A loosely-knit global collective calling itself ‘The Rules’, with links to the Occupy movement, has recently been established. The group aims to stage a number of campaigns based on what it sees as major issues connected to fairness and equality in various countries. In essence, it aims to globalise the activist approach to what it considers a global tax avoidance issue whereby, for example, tax avoidance in the UK negatively impacts countries in the developing world.
The London branch of the collective was launched this week and will see initial actions being played out through a campaign called ‘Visit the City’. A mock video advertising the City of London as a global tax haven indicates that actions will begin on Saturday 16 March by the Royal Exchange, London, to expose ‘the hidden City of London’. The event looks set to be theatrical, possibly playing out a ‘beach theme’ and the date has been timed to take place ahead of City of London Corporation elections on 20 and 21 March.

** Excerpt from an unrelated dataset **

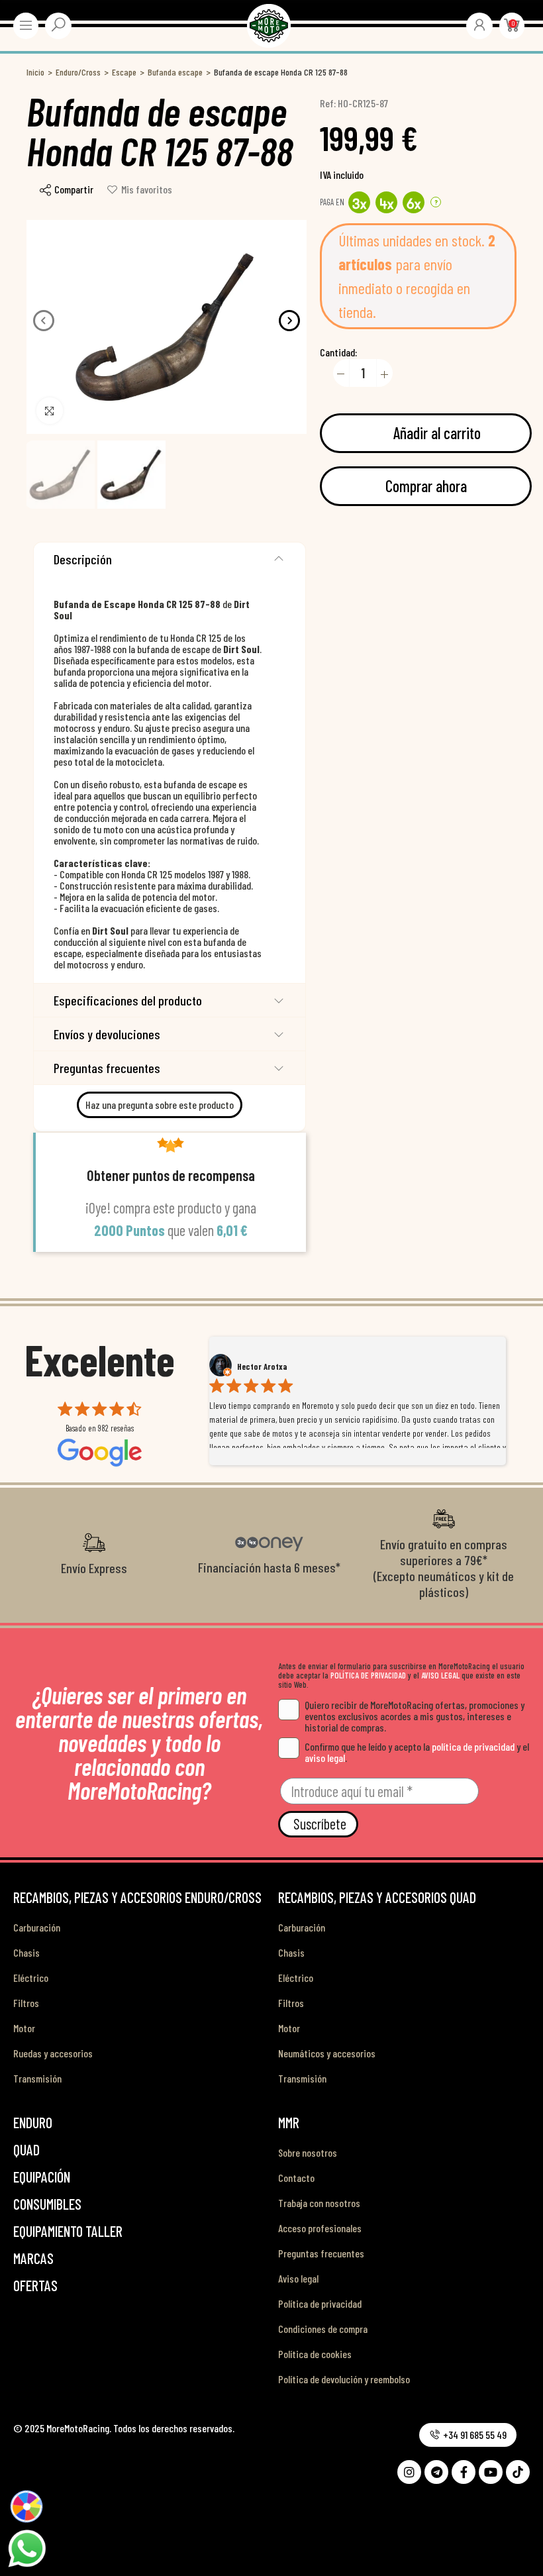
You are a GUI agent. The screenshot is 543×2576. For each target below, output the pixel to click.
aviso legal (325, 1757)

No particular corporations have been mentioned in material so far, but rather, the initiative appears particularly concerned with what it perceives to be an overarching ‘corrupt system’ as opposed to separate companies. Nevertheless, various corporations, particularly those previously targeted by UK Uncut including Vodafone, Arcadia Group and Starbucks are likely to be focused upon in Saturday’s actions. In the longer-term, ‘The Rules’ already appears to be effectively run which may assist with the campaign’s sustainability. It seemingly has funds which it has used to purchase high-value advertising space in London, it has an effective PR body, and goals past Saturday’s actions (it looks set to continue focused campaigns until the G8 Summit in June at least). Moreover, its global approach to the issue of ‘tax avoidance’ appears to have slightly reinvigorated the overall movement. Nevertheless, a more effective analysis of the group, particular its tactics and what the future may hold in terms of possible occupations (a possibility due to the group’s links with Occupy), will be better gauged in the coming weeks.